▶ [OBJECTIF 1]
Résumez le passage proposé ci-dessous en trois phrases.
▶ [OBJECTIF 2]
Pour chacune des affirmations suivantes, indiquez si elle s'accorde avec le passage proposé ci-dessous, puis citez les mots du passage qui le montrent. (a) M. de Savoie s'engagea à fournir dix mille hommes de ses troupes. (b) Les plaintes de M. de Savoie furent écoutées en Angleterre. (c) La loi du parlement d'Angleterre fixait la succession dans la ligne catholique.

Cette faute et celle du renvoi des garnisons hollandaises furent capitales et influèrent sur tout. Celle encore d'espérer toujours contre toute, espérance, et cette délicatesse de ne vouloir pas paraître agresseur, et de s'opiniâtrer à se laisser attaquer après tous les amusements et tous les délais qu'ils voulurent employer, fut une autre cause de ruine. Avec un parti pris et le courage et la célérité du début des précédentes guerres, on les aurait déconcertés et réduits à l'impossible avant qu'ils se fussent arrangés, et on les eût réduits à cette paix qu'on désirait tant par la posture ou on se serait mis de leur faire tout craindre pour eux-mêmes. Mais nos ministres n'étaient plus les mêmes; et on ne s'aperçut que trop après que c'était aussi d'autres généraux. L'autre traité fut celui par lequel M. de Mantoue livra au roi ses places et ses États. Rien n'était plus important que Mantoue, ni rien de si pressé de s'en assurer. Enfin, par celui de M. de Savoie, il fut déclaré généralissime des forces des deux couronnes en Italie, et s'engagea à fournir dix mille hommes de ses troupes, outre tous les passages et toutes les facilités pour les nôtres, et il se flatta en même temps du mariage de sa seconde fille avec le roi d'Espagne.

M. de Savoie fut fort blessé de la loi que le parlement d'Angleterre venait de faire pour régler l'ordre de la succession à la couronne de la Grande-Bretagne et la fixer en même temps dans la ligne protestante, en faveur de Sophie, femme du nouvel électeur d'Hanovre, et mère de l'électeur roi d'Angleterre, et fille de l'électeur palatin roi de Bohème déposé et chassé de tous ses États, et d'une fille de Jacques Ier, roi de la Grande-Bretagne et soeur du roi Charles Ier à qui ses sujets coupèrent la tête. Or, Charles était père de la première femme de Monsieur, dont la fille était épouse de M. de Savoie, et par conséquent excluait de droit sa tante paternelle et les Hanovre ses enfants. M. de Savoie porta ses plaintes en forme en Angleterre, qui ne furent pas écoutées. On n'y voulait plus ouïr parler d'un roi catholique après avoir chassé et proscrit le roi Jacques II et sa postérité.

▶ [DONNÉES FOURNIES]

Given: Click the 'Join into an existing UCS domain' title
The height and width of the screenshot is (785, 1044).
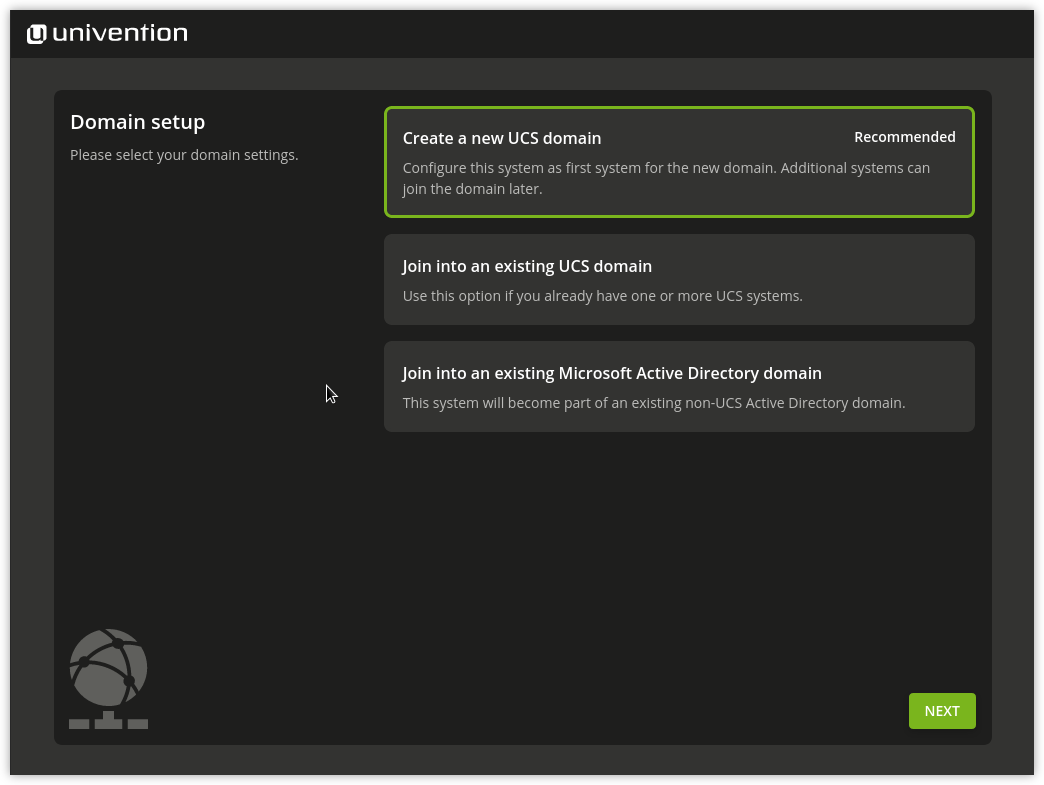Looking at the screenshot, I should pos(526,266).
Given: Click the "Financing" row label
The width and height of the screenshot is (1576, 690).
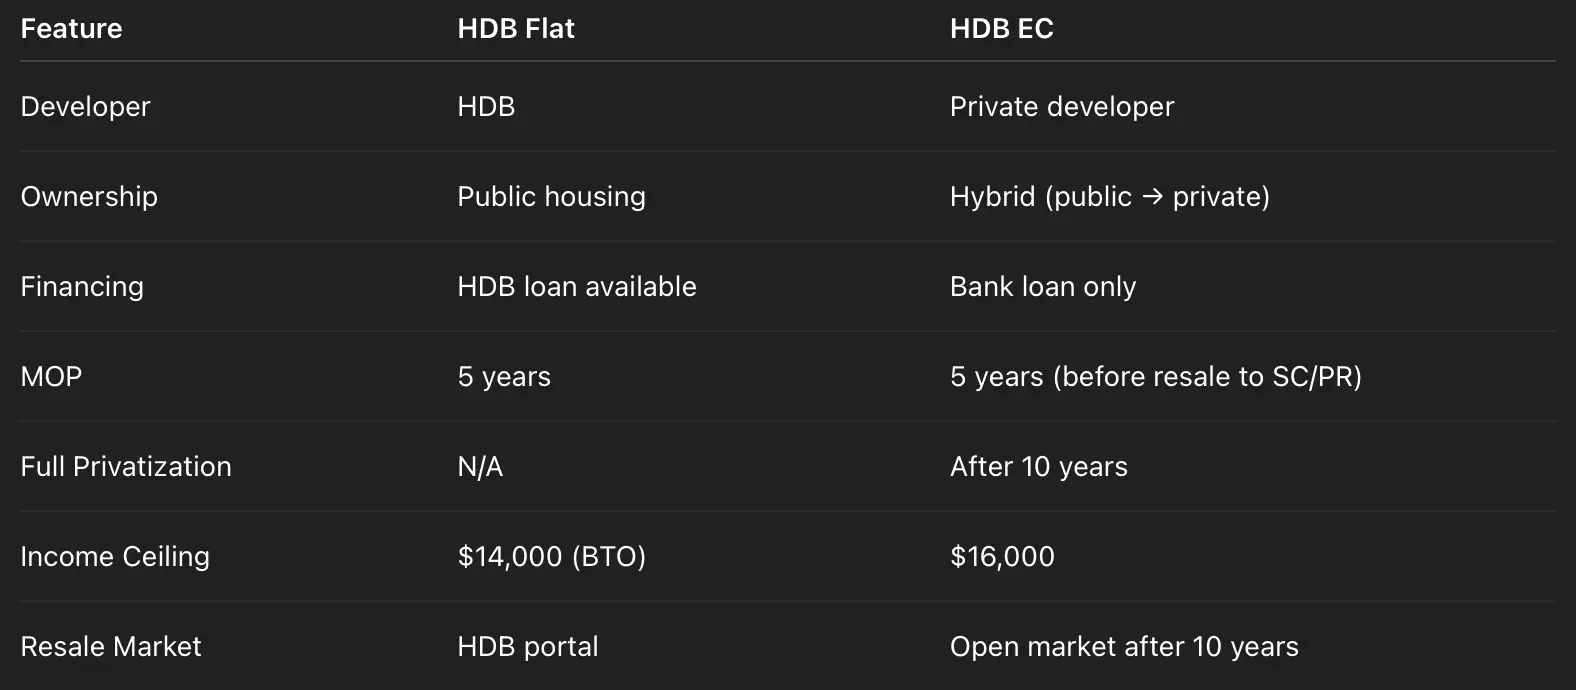Looking at the screenshot, I should tap(82, 286).
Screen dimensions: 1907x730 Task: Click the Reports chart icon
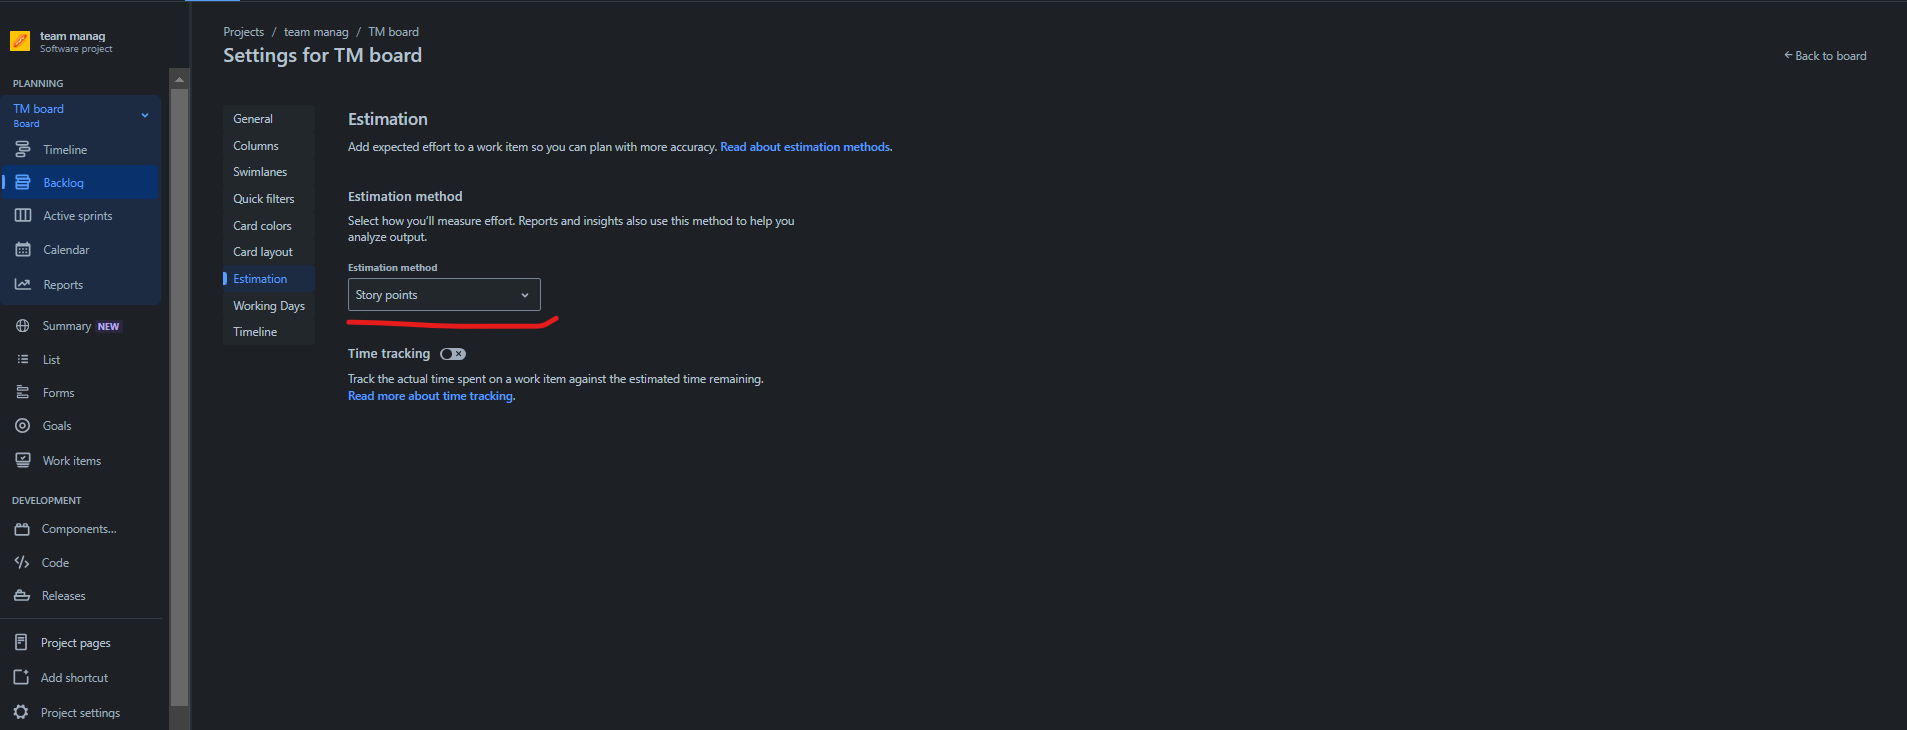(x=22, y=284)
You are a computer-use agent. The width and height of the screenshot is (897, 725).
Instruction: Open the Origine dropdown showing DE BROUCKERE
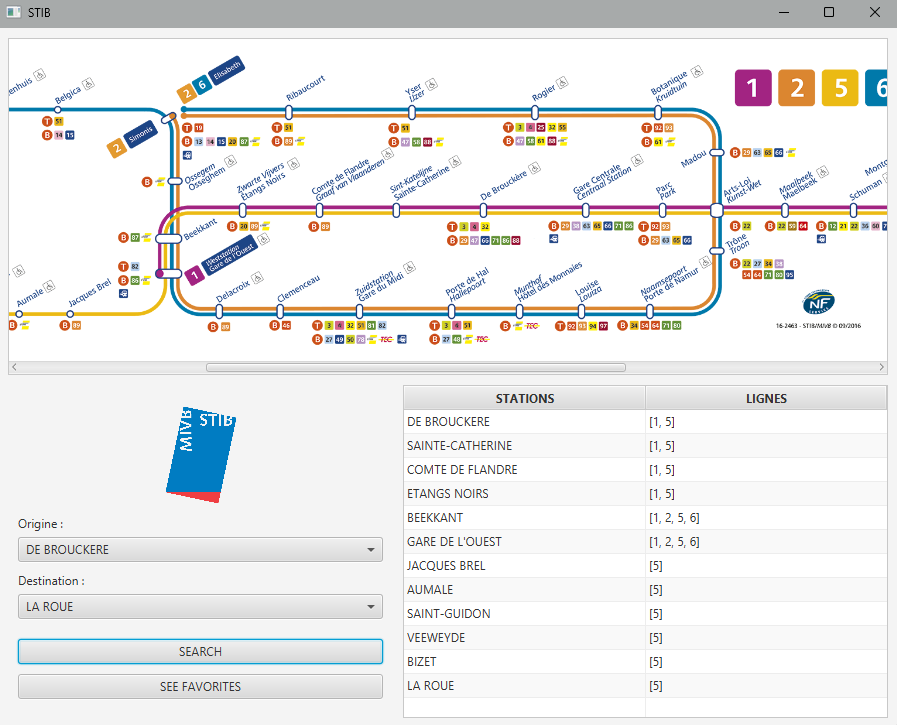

▶ [CORRIGÉ 1]
Le passage attribue la ruine à plusieurs fautes : le renvoi des garnisons hollandaises, un espoir obstiné contre toute espérance et le refus de paraître agresseur, alors que les ministres et les généraux n'étaient plus les mêmes. Il évoque ensuite deux traités : par l'un, M. de Mantoue livra au roi ses places et ses États, et par l'autre, M. de Savoie fut déclaré généralissime des forces des deux couronnes en Italie et s'engagea à fournir dix mille hommes. Blessé par la loi du parlement d'Angleterre qui fixait la succession dans la ligne protestante en faveur de Sophie, M. de Savoie porta en Angleterre des plaintes qui ne furent pas écoutées.

▶ [CORRIGÉ 2]
(a) Oui : « s'engagea à fournir dix mille hommes de ses troupes ».
(b) Non : « M. de Savoie porta ses plaintes en forme en Angleterre, qui ne furent pas écoutées ».
(c) Non : « la fixer en même temps dans la ligne protestante ».